«¿Y si nadie va a por la rubia?» .
Con esa frase, Una mente maravillosa trataba de presentar la explicación del llamado «equilibrio de Nash» a unos espectadores que podían o no estar interesados en la teoría de juegos, pero que sí compartían un íntimo deseo: ninguno quería quedarse sin follar.
Para lograr tan encomiable propósito, la película recurría a la analogía entre el mercado económico y el mercado de la carne. Un poco de trazo grueso, sí, pero recuerden que aún seguimos utilizando los estadios de fútbol como unidad de medida universal. La situación era la siguiente: el matemático John Nash, interpretado por Russell Crowe, está en un bar con sus letradísimos amigos y ven a un grupo de mujeres. Sobresale una rubia, la más atractiva. Valiéndose de los postulados de Adam Smith —«En competencia, la búsqueda del interés propio contribuye al bien común»—, resuelven abordarlas a lo bruto, respondiendo al instinto más simiesco de que gane el mejor y el que venga detrás que arree. Todos irán a por la rubia; si los rechaza, se conformarán con cualquiera de las morenas.
Hasta que Nash tiene su epifanía y predice que semejante plan está abocado al fracaso. Si todos acuden en tropel a por la más despampanante: 1) se obstaculizarán entre ellos y 2) cuando reconduzcan el tiro y traten de cortejar a las amigas, fracasarán también, porque para segundos platos ya están los menús del día. «Adam Smith dijo que el mejor resultado se obtiene cuando todos los del grupo hacen lo mejor para sí mismos, ¿verdad? Adam Smith se equivocaba —proclama Nash, alumbrando su idea genial—. Si ignoramos a la rubia, ni nos entorpecemos ni ofendemos a las otras chicas. Esa es la única estrategia ganadora». Una teoría que le valió el Premio Nobel de Economía, y que muy resumidamente enuncia que se logrará un mejor resultado para el conjunto si se comparten las estrategias con el resto de los jugadores. Todos hacen lo mejor para sí mismos, dado lo que ha hecho el resto.
Y si hay una especie, un subgrupo, una élite en esto de perfeccionar su comportamiento a la hora de ligar, estaremos de acuerdo en que esos son los argentinos. Más allá del tango, del dulce de leche o de las proporciones elefantiásicas de su ego —hablando de cosas que solo pueden medirse en campos de fútbol—, lo que de verdad han convertido en centro gravitacional de su existencia es la seducción. Específicamente, de mujeres. Más específicamente… de mujeres no argentinas. Esto lleva siendo así desde los tiempos en los que se podía fumar en los consultorios médicos, cuando el primer argentino agarró sus bártulos y se plantó en España para descubrir, extasiado, que su acento provocaba un instantáneo embrujo entre «las gallegas». Imagínenselo, desconcertado ante tal feliz hallazgo, inconsciente como era de su habilidad innata, tratando de calibrar la grandiosidad de su propia gesta. Solo le hizo falta despegar los labios y dejar caer una de esas lisonjas triviales —«Disculpáme, ¿sos de acá? Porque para mí parecés de otro planeta»— para que un infinito mundo de posibilidades se abriera ante su bragueta.

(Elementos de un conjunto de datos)
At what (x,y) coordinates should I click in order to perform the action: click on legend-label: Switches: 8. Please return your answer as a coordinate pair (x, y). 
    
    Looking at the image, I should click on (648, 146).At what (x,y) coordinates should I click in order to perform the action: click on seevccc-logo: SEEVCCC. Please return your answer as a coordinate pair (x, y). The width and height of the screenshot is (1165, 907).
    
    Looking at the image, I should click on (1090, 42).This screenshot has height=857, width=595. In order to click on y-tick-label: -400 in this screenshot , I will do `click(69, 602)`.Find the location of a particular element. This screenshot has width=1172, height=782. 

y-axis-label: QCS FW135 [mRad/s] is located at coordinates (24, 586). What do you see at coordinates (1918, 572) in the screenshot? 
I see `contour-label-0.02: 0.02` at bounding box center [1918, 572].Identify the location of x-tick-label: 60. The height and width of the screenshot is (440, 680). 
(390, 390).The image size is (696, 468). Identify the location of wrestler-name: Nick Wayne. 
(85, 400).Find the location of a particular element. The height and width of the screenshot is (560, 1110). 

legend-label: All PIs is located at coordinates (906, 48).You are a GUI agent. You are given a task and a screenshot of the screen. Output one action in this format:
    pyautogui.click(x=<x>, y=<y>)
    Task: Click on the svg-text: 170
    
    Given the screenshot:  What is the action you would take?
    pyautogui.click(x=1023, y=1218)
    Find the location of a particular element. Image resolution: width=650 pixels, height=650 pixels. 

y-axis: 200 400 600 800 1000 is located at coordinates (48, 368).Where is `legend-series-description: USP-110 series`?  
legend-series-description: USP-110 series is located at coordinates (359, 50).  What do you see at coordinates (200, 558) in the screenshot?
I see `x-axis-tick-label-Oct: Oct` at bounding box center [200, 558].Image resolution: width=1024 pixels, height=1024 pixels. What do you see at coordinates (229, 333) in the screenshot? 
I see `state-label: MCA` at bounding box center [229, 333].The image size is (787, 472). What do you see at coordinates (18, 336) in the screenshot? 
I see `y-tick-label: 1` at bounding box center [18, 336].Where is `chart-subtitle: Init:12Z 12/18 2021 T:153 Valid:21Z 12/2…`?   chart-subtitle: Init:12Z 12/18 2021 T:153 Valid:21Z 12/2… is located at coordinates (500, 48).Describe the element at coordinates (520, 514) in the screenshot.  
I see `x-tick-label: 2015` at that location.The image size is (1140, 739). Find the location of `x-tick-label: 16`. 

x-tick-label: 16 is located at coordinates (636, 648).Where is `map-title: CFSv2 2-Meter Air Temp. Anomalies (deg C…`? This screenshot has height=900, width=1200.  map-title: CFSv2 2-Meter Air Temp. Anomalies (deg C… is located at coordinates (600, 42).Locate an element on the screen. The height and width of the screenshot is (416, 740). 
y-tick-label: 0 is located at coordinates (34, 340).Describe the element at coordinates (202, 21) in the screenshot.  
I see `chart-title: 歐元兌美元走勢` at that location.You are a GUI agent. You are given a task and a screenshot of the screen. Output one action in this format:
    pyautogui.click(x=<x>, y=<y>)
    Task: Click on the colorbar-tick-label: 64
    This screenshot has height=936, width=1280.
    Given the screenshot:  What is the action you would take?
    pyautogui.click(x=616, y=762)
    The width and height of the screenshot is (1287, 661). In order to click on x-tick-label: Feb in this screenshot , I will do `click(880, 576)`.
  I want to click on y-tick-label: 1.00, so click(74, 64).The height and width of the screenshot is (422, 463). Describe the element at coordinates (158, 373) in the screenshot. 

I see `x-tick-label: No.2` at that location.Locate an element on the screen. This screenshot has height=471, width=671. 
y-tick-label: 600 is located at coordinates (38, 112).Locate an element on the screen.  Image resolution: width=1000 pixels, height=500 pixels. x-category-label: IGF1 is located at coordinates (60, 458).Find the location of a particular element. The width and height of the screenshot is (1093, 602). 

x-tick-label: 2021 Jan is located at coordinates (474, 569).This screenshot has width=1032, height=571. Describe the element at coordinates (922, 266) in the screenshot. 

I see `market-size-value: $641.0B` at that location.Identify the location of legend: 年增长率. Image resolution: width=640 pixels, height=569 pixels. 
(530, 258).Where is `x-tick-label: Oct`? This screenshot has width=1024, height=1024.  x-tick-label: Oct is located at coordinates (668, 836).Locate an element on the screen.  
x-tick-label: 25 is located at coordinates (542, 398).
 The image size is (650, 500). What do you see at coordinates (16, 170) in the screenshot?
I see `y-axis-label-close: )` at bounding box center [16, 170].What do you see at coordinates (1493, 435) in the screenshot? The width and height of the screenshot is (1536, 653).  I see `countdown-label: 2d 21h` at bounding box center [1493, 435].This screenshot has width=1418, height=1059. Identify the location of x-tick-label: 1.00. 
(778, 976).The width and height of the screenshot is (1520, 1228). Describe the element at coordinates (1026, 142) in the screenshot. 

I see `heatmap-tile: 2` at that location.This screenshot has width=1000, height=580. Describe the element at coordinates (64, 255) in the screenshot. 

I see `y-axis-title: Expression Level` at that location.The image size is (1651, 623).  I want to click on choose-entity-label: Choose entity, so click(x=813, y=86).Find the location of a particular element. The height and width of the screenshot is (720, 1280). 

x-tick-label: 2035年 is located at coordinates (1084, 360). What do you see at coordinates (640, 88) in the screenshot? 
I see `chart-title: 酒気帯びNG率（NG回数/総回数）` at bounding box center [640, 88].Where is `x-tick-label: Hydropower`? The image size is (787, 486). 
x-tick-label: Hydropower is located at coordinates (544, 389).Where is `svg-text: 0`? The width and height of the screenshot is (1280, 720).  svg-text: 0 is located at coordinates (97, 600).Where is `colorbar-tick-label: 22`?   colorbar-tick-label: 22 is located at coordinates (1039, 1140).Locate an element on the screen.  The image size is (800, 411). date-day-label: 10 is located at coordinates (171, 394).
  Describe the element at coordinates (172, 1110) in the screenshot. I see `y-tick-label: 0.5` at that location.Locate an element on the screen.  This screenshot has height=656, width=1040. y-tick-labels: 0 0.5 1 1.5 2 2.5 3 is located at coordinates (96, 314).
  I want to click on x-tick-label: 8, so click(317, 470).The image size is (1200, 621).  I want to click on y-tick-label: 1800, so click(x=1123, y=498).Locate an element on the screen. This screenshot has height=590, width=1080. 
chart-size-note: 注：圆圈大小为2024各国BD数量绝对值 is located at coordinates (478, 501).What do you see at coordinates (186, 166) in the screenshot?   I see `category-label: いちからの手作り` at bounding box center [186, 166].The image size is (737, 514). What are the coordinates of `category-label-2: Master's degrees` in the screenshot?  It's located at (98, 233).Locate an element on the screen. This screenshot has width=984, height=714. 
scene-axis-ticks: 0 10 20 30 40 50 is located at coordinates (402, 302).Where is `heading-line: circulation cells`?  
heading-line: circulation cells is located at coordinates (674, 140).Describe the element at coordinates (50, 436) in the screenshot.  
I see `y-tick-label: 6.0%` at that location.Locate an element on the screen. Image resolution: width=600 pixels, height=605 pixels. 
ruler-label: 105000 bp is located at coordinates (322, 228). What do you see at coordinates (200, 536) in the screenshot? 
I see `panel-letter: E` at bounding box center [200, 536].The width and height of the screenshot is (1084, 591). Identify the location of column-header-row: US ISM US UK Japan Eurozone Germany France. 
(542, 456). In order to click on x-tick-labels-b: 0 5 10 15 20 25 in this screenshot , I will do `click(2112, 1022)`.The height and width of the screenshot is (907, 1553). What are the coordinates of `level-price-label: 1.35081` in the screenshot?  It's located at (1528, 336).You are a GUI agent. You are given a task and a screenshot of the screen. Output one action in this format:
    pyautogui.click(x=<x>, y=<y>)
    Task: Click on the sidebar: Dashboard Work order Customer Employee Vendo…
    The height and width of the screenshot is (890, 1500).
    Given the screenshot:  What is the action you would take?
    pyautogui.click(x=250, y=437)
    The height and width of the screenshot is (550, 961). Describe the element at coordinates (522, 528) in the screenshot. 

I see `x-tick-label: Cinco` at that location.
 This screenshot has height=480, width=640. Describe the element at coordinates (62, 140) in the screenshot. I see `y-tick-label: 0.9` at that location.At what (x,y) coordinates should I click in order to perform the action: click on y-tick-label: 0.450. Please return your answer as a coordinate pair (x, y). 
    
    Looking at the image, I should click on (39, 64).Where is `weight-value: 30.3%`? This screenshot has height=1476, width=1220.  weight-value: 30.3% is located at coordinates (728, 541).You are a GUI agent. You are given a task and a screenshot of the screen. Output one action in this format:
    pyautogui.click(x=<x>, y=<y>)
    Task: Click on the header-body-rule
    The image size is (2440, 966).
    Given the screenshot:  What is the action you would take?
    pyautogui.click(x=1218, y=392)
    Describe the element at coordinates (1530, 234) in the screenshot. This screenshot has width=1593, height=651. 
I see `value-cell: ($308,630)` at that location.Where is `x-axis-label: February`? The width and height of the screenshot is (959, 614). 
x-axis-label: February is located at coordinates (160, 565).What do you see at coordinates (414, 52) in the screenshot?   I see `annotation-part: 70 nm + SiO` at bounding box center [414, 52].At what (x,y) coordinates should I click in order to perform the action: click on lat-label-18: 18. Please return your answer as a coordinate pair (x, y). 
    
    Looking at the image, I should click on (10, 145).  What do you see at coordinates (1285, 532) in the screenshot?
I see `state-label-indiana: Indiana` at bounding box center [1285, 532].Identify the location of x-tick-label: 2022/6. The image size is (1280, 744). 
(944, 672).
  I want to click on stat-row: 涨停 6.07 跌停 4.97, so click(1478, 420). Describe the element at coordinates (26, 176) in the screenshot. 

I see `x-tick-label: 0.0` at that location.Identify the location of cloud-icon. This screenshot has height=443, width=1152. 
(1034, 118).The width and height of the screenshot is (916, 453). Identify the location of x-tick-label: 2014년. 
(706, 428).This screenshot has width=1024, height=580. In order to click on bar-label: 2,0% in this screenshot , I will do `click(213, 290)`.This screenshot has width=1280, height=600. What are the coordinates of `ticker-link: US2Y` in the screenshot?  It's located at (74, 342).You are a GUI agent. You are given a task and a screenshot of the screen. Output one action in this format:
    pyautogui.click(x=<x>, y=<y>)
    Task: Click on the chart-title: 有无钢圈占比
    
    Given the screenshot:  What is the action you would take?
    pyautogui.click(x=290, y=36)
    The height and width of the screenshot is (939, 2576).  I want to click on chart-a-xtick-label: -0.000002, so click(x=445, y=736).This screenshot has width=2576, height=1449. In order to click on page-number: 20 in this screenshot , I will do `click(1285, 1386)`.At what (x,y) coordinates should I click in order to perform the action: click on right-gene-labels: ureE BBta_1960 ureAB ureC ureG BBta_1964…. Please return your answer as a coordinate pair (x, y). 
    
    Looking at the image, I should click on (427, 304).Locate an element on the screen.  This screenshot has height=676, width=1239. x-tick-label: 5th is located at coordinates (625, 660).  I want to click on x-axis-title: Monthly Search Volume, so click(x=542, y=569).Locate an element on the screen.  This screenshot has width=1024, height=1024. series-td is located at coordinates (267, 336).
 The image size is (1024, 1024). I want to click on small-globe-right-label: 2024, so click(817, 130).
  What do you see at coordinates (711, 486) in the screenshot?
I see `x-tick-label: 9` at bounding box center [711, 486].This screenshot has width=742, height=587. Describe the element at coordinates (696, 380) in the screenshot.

USANDO LA INFORMACIÓN
1. Resume en forma de lista el párrafo del texto sobre el equilibrio de Nash que empieza por «Hasta que Nash tiene su epifanía», conservando sus datos principales.
2. ¿Qué personas se mencionan con nombre propio en el texto sobre el equilibrio de Nash?
3. Prosigue el texto sobre el equilibrio de Nash a partir de su última frase.
El material no interviene en nada de esto.

RESPUESTAS POR NÚMERO
1.
- Nash predice que el plan de ir todos a por la rubia fracasará.
- Si todos van a por ella, se estorbarán entre ellos.
- Cuando luego intenten cortejar a las amigas, también fracasarán, porque nadie quiere ser un segundo plato.
- Nash concluye que Adam Smith se equivocaba. Si ignoran a la rubia, ni se entorpecen ni ofenden a las otras chicas, y esa es la única estrategia ganadora.
- Esa teoría le valió el Premio Nobel de Economía. Según ella, el conjunto logra un mejor resultado si se comparten las estrategias con el resto de los jugadores, y cada uno hace lo mejor para sí mismo según lo que han hecho los demás.

2.
- John Nash
- Russell Crowe
- Adam Smith

3.
No hace falta que los libros de historia detallen qué ocurrió a continuación. La palabra había obrado el milagro engatusador y con la palabra se expandió la buena nueva. El secreto duró lo que tardó ese argentino primigenio en hacer números y asumir que ni doblando jornada conseguiría satisfacer la demanda de una población femenina sedienta e impresionable ante las frasecitas ingeniosas y eses arrastradas. A pesar de su recién descubierta grandiosidad, solo era un hombre. Corrió la voz. Prometió a sus compatriotas una región virgen, fértil para el piropo existencial, que con unas dosis mínimas de creatividad —bastaba con decir muchas veces «proyectar», añadirle «re» a cualquier cumplido— te hacía resultar exótico e irresistible.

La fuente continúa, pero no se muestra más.